APRENDIÓ A LEER EN UN IDIOMA
uno como una casa vacía que había que ordenar.
Aprendió a ser analfabeta en ese idioma.
No había atravesado un bulevar ni visitado una iglesia gótica,
ignoraba que el sol podía estar muerto.
Conocía, en cambio,
los caminos que se van calentando,
el aire que bulle después de atravesar un páramo. (p. 26)
En este poemario desaprender a leer y a escribir en un idioma es aprender a ser analfabeta en ese idioma. El analfabetismo no es, entonces, una incapacidad producto de la falta de enseñanza, sino algo que se cultiva. Ser analfabeta, en este sentido, requiere una conciencia aguda del lenguaje, de sus normas, sus convenciones, su gramática y toda la violencia vinculada a la cultura escrita. El solo acto de plasmar las ideas en palabras es de algún modo violento, y esa violencia se escala y resuena en múltiples planos, mucho más concretos que la poesía. Eso lo podemos ver en poemas como “Llegan inundaciones” o “Algo ondeaba”. Para el individuo, particularmente si escribe poesía, adquirir consciencia del lenguaje es enfrentarse a esas contradicciones, lo cual es también agobiante. Es necesario, entonces, aprender a ser analfabeta, ser consecuente con la contradicción y no ceder de manera pasiva frente al saber sistemático y la cultura letrada.

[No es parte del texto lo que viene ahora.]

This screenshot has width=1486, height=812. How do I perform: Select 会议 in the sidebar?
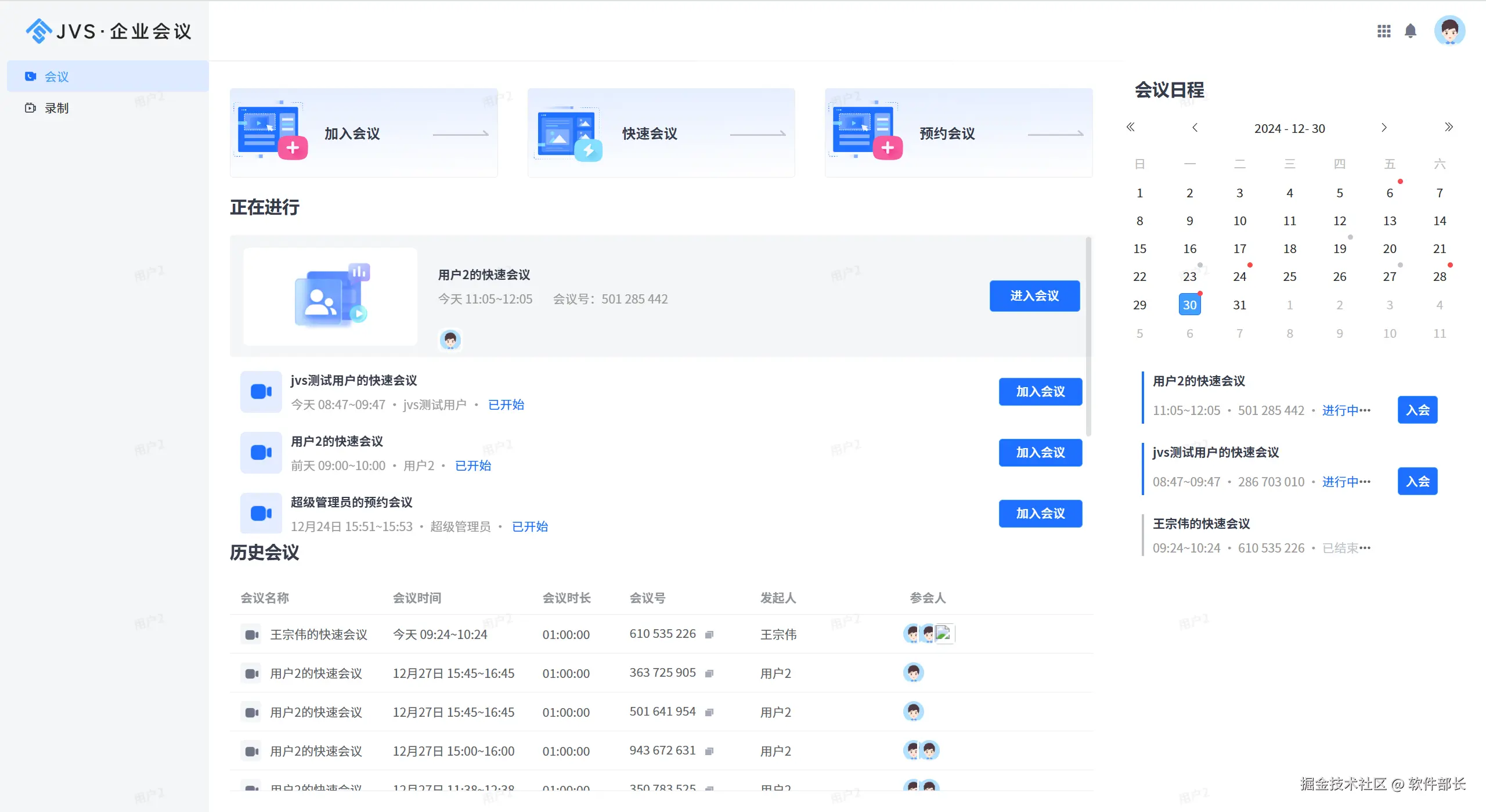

Este no es un proceso sencillo. Al contrario, Los analfabetas es un libro que da cuenta de la dureza de asumir esas contradicciones: es un proceso duro y violento, del cual quedan heridas. Quizás por esta razón, en este poemario, el cuerpo está mutilado, desmembrado, atravesado por algo. Las ilustraciones de Alejandra Hernández corroboran esa sensación: vemos un dedo aplastando un insecto, picándose con una espina, introduciéndose en una llaga o dedos sangrantes sin la palma de la mano. El conflicto atraviesa tanto el cuerpo como el pensamiento. El pensamiento “es un valle tupido de matorrales” (p. 70), por el cual toca abrirse camino a machete “porque todo está tan amarrado” (p. 70):
LOS POEMAS BROTAN
de las cuerdas vocales
allí donde está la tiroides
y da cáncer de esófago,
de mamas,
de páncreas (p. 69)
Puesto así, leer y escribir, pensar, parecen actos a veces indeseables por los que, incluso, surge el deseo de ser el otro que está fuera de ese conflicto. ¿De eso se trata aprender a ser analfabeta? Poemas como “Un sol picante en el ramal del cerro” y “Sale al bosque a desenterrar raíces” recuerdan el “Deseo de convertirse en indio” de Kafka. Sin embargo, la voz poética parece abrazar la contradicción. Hay siempre una chispa que “poco a poco, / toda transparente / coge fuerza / y se va volviendo / por medio / de un / metódico proceso / químico / de combustión / se va convirtiendo en una forma” (p. 46), y quizás esa llama acabe con todo y quede la voz chamuscada, decidida y contradictoria. De toda esa violencia también surgen imágenes. En este poemario, detrás de cada imagen, pervive cierta frustración, cierta rabia, que no deja de ser una fuerza vital. La palabra poética habita en la violencia y en la pulsión creadora que prende fuego a las convenciones, incluso si eso implica inmolarse.
Recomendado para gatos con los bigotes chamuscados.